En çok canımızı yakan doğal afet deprem. Bu güne kadar depreme karşı tedbir alamadık. Almasını beceremedik. Sonuç yüzbinlerce can kaybına, çok büyük ekonomik kayıplara neden oldu. Çok deprem yaşadık. Hiçbirinden ders çıkaramadık. Daha çok deprem yaşayacağız. Ama asla unutulmaması gereken bazı depremler var ki şehirleri yok etti.
- 1939 Erzincan depremi 32 962
- 1999 Gölcük depremi 17 408
- 2023 Kahramanmaraş depremleri 53 578 can kaybı. Şehirler ve köyler enkaz haline geldi. Hayat da kalanlar ise çile ve acı içinde yaşayan ölü haline geldiler. İstifa eden bir sorumlu çıkmadı.
Açık ve net bir şekilde söylüyorum. Bu can kayıplarının ve bu acıları tek sorumlusu gerekli tedbirleri almayan ülkeyi yönetenlerdir.
Bu babaya bu acıyı yaşatanlar utansın.
Akılları başka işlerde olan yönetenler yıllar içinde şu iki tedbiri alamadılar.
- Daha önce yapılmış yapıların depreme karşı dayanıklılık durumları tespit edeceklerdi. Dayanıksız binalar kesinlikle boşatılmalıydı ve vatandaşlarla anlaşarak depreme dayanıklı binalar yapılmalıydı.

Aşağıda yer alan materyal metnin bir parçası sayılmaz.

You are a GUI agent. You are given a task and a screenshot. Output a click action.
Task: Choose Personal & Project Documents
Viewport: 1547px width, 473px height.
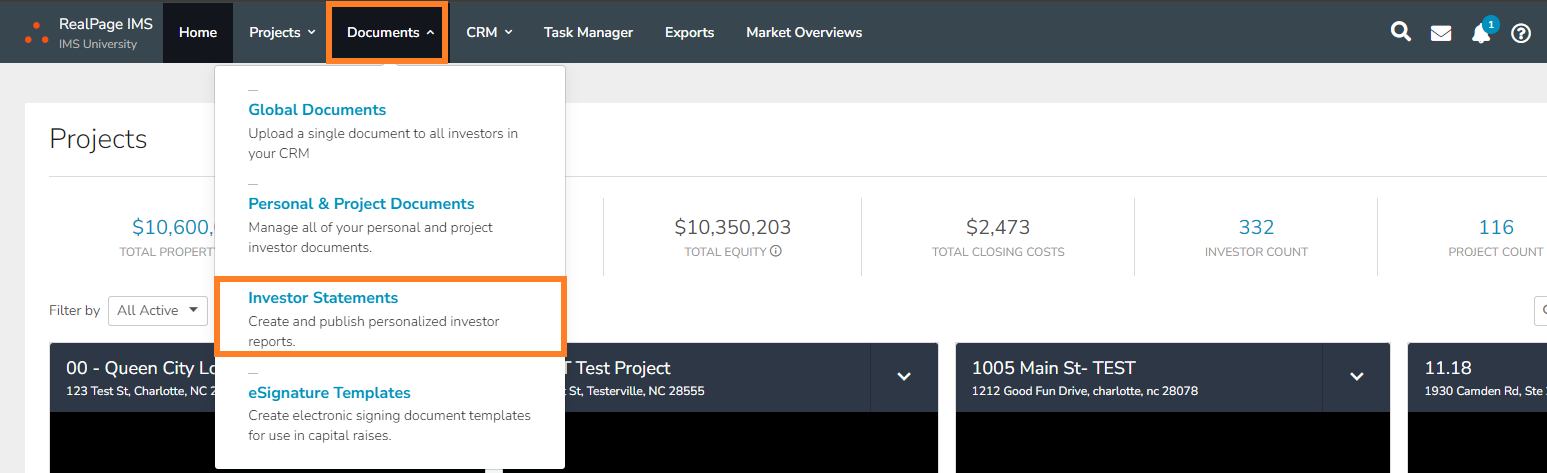click(x=361, y=204)
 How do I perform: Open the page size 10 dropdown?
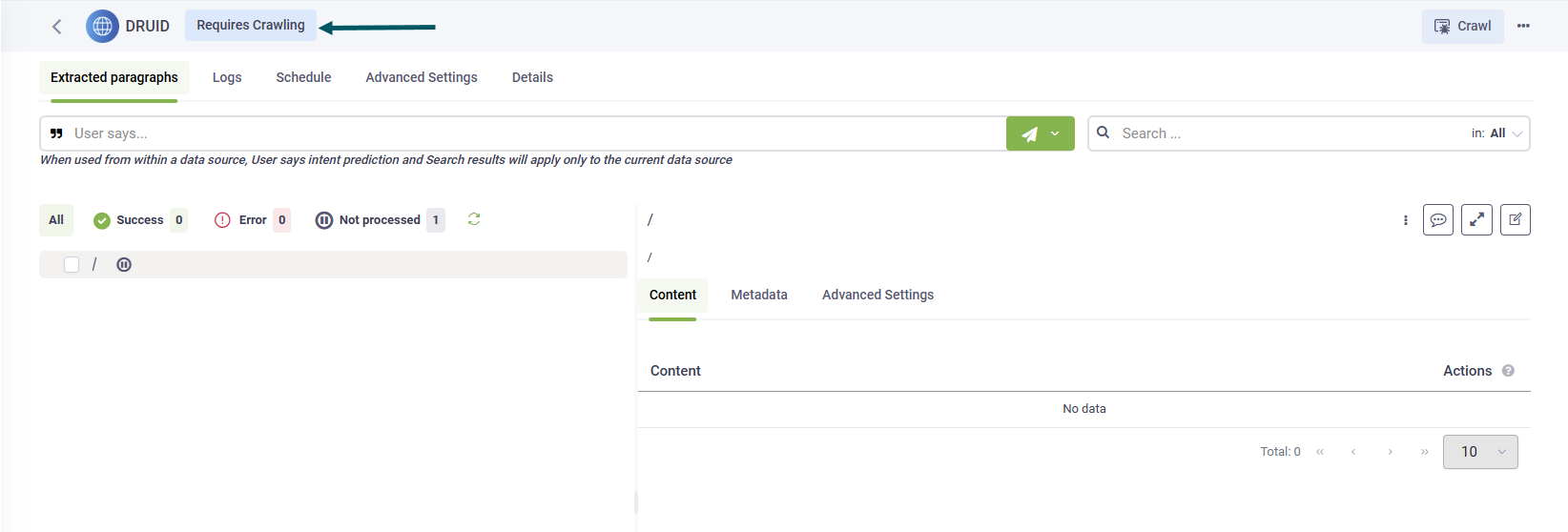1479,452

- Bundan sonraki yapıların depreme karşı dayanıklı olmaları için tedbirli ve denetimli bir yapı sistemi kurulmalıydı.
İşte Marmara depremi geldi geliyor. Hala yeterli tedbir alınmadı. Elbet de olacaklardan iktidar sorumlu olacaktır.
Sel ve seyelan, patlama, tren kazası, maden kazası, yangın sonuç binlerce can kaybı. Ortada sorumlu yok. Ahlak ve vicdan bitmiş. Makam, mevki, çıkar, menfaat her şeyin önüne geçmiş.
Özelleşen maden sahalarında kar hırsı ile tedbirsiz ve denetimsiz işletilen maden ocaklarında yüzlerce işçinin hayatına mal oldu. İstifa eden olmadı. Açılan davalarda adalet yerini bulmadı.
Kartalkaya otel yangını çok büyük bir tedbirsizlik ve denetimsizlik sonucudur. Kar hırsı her şeyin önüne geçmiştir Yangınla ilgili yeterli tedbirin olmadığı otele bakanlığın işletme izni vermesi açıkça katliam gibi olan bu yangına sebep olmuştur. Sonuç 78 can kaybı. 36 sı çocuk. Karne hediyesi tatili çocuklara ve ailelerine mezar olmuştur. Tüm millet yasa boğulmuştur. O Bakan istifa etmedi. Hala görevde. Bakan yardımcısı ise bu bir iş kazası diyerek sorumluluktan kaçma hafifliğini göstermiştir.
İşte sistem. İşte tedbir ve denetim. İşte yaşanan acılar. İşte pişkin sorumlular.